TASK DIRECTIONS: Starting at the line where "Given: Open the redacted account name menu" occurs, reproduce each line through the end of the entries below exactly. Omit every picture.

GIVEN ENTRIES:
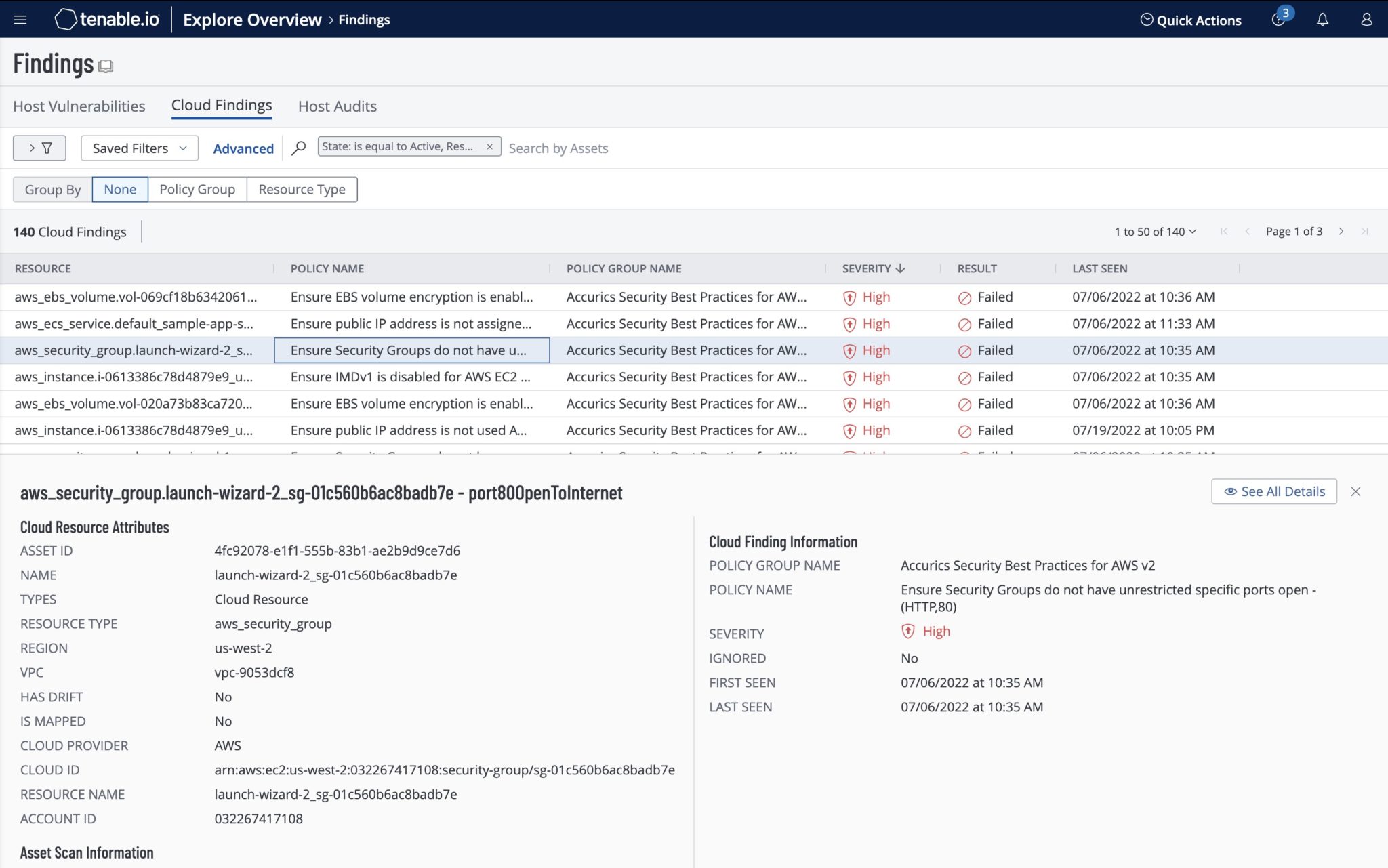Switch to the Host Vulnerabilities tab
The width and height of the screenshot is (1388, 868).
tap(79, 106)
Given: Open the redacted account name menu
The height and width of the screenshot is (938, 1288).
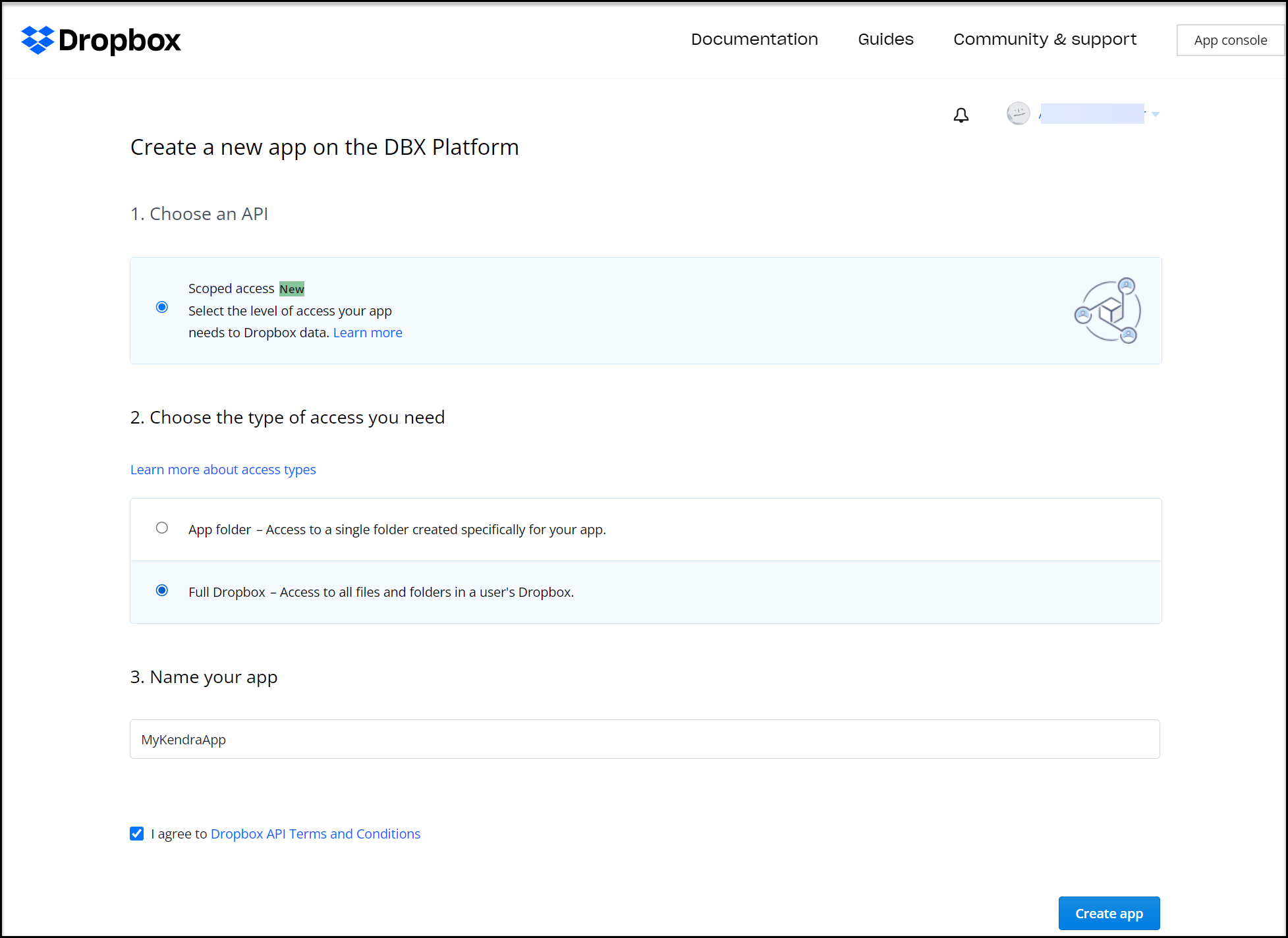Looking at the screenshot, I should click(x=1092, y=114).
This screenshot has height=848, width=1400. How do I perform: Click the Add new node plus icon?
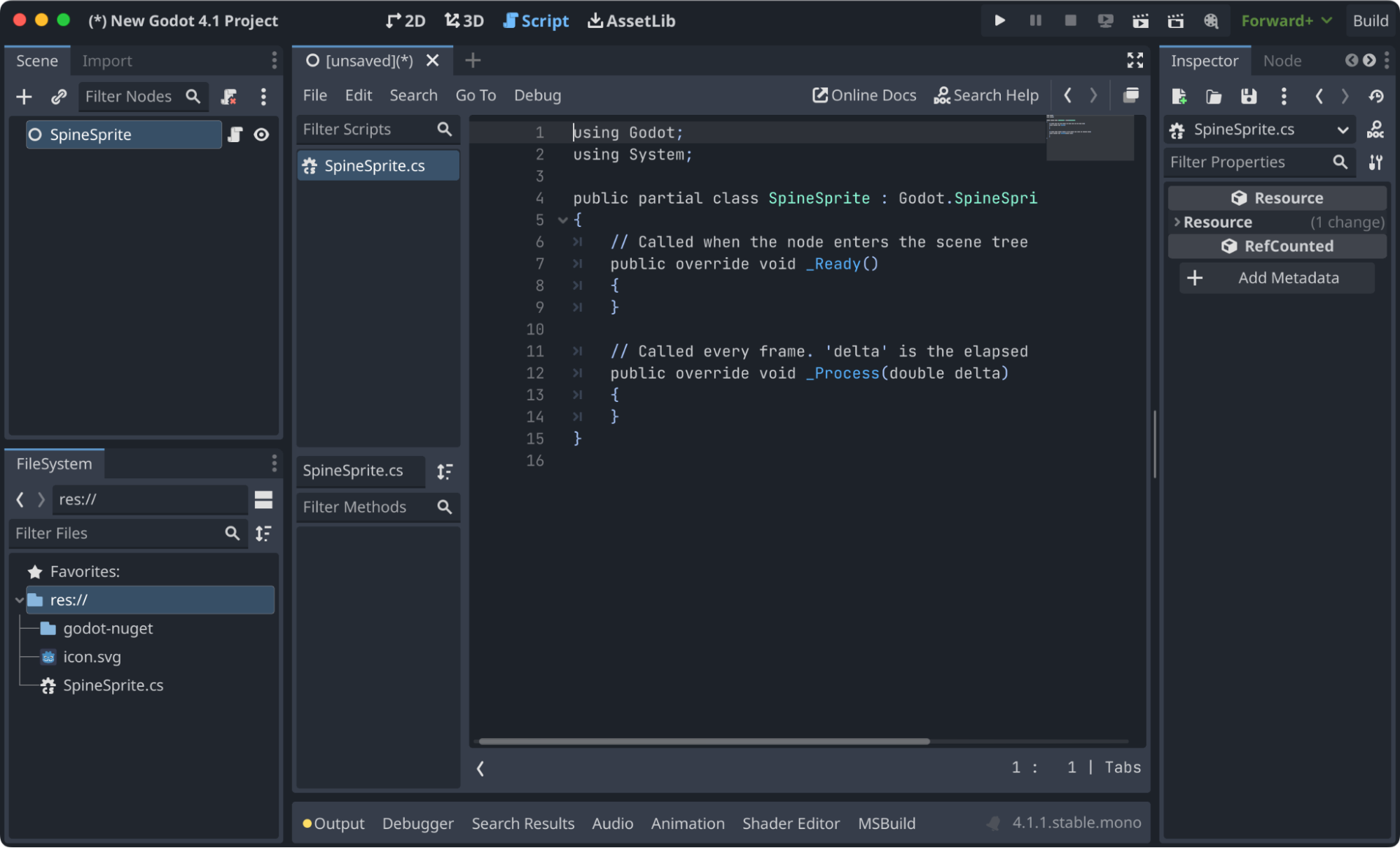(24, 96)
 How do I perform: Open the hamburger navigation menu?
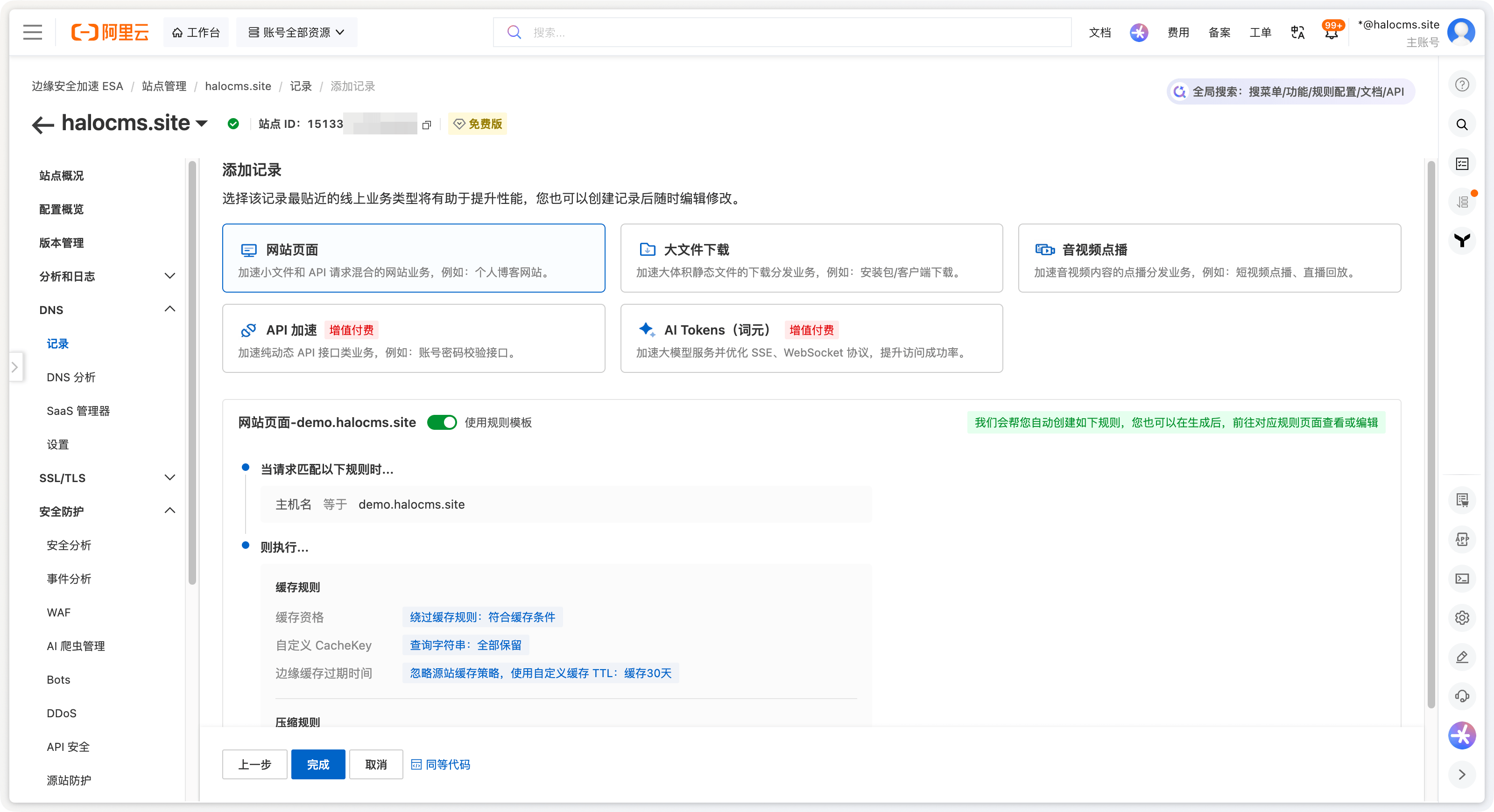coord(33,33)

REPLY:
Given: Open the redacted account name menu
The height and width of the screenshot is (938, 1288).
Looking at the screenshot, I should click(x=1092, y=114).
This screenshot has height=848, width=1400. How do I perform: Click the Add new node plus icon?
(24, 96)
 How do I perform: Open the hamburger navigation menu?
coord(33,33)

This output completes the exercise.